TEXT TO READ:
## BEGIN
So what sort of sweet things might Shakespeare have known? We’re familiar with the idea that ingredients were very different in Shakespeare’s day. Honey was used for sweetening more than sugar, there was no coffee or chocolate, and fruits were strictly seasonal. Raising agents used in cakes, (other than yeast) were only invented in the mid-nineteenth century. But many familiar cake ingredients were available: cream, butter, eggs, flour, dried fruit, even exotic spices.

Hammond’s book tells a depressing story of the diet of most people in the fifteenth century. Not only was the choice of ingredients restricted, so was the method of cooking the food. Five acres of ground would produce enough grain for a family. Ideally most of it would be made into bread, but “Possession of an oven was rare (judging by archaeological evidence), and those without ovens probably asked neighbours or used the communal oven. It has been suggested, in fact, that, except in the south of England, the consumption of bread was rare and that cereals were eaten as the staple diet chiefly in the form of porridge and broths.” Not much chance of cake here, then, and even if progress was made by Shakespeare’s time there must have been many people for whom access to an oven was rare.

A modern wood-fired oven

A modern wood-fired oven

Without an oven cooking was restricted to pots over an open fire, so cakes as we know them would be off the menu, though pancakes and griddle cakes would have relieved the monotony. In any case ovens were difficult. They were usually insulated metal boxes, designed to keep heat in. First the oven would be heated up by burning twigs inside it, then when hot enough they would be raked out and the bread went in. The oven was sealed and the bread would be left to cook as the oven cooled down.
## END
Echo back the passage on cakes and ovens in Shakespeare's time word for word, in full. The data that comes next is separate from the passage on cakes and ovens in Shakespeare's time.

DATASET RECORDS:
## BEGIN
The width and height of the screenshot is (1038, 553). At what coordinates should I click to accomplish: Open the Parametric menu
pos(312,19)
## END
## BEGIN
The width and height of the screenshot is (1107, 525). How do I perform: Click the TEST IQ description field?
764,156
## END
COMPLETED EXERCISE:
So what sort of sweet things might Shakespeare have known? We’re familiar with the idea that ingredients were very different in Shakespeare’s day. Honey was used for sweetening more than sugar, there was no coffee or chocolate, and fruits were strictly seasonal. Raising agents used in cakes, (other than yeast) were only invented in the mid-nineteenth century. But many familiar cake ingredients were available: cream, butter, eggs, flour, dried fruit, even exotic spices.

Hammond’s book tells a depressing story of the diet of most people in the fifteenth century. Not only was the choice of ingredients restricted, so was the method of cooking the food. Five acres of ground would produce enough grain for a family. Ideally most of it would be made into bread, but “Possession of an oven was rare (judging by archaeological evidence), and those without ovens probably asked neighbours or used the communal oven. It has been suggested, in fact, that, except in the south of England, the consumption of bread was rare and that cereals were eaten as the staple diet chiefly in the form of porridge and broths.” Not much chance of cake here, then, and even if progress was made by Shakespeare’s time there must have been many people for whom access to an oven was rare.

A modern wood-fired oven

A modern wood-fired oven

Without an oven cooking was restricted to pots over an open fire, so cakes as we know them would be off the menu, though pancakes and griddle cakes would have relieved the monotony. In any case ovens were difficult. They were usually insulated metal boxes, designed to keep heat in. First the oven would be heated up by burning twigs inside it, then when hot enough they would be raked out and the bread went in. The oven was sealed and the bread would be left to cook as the oven cooled down.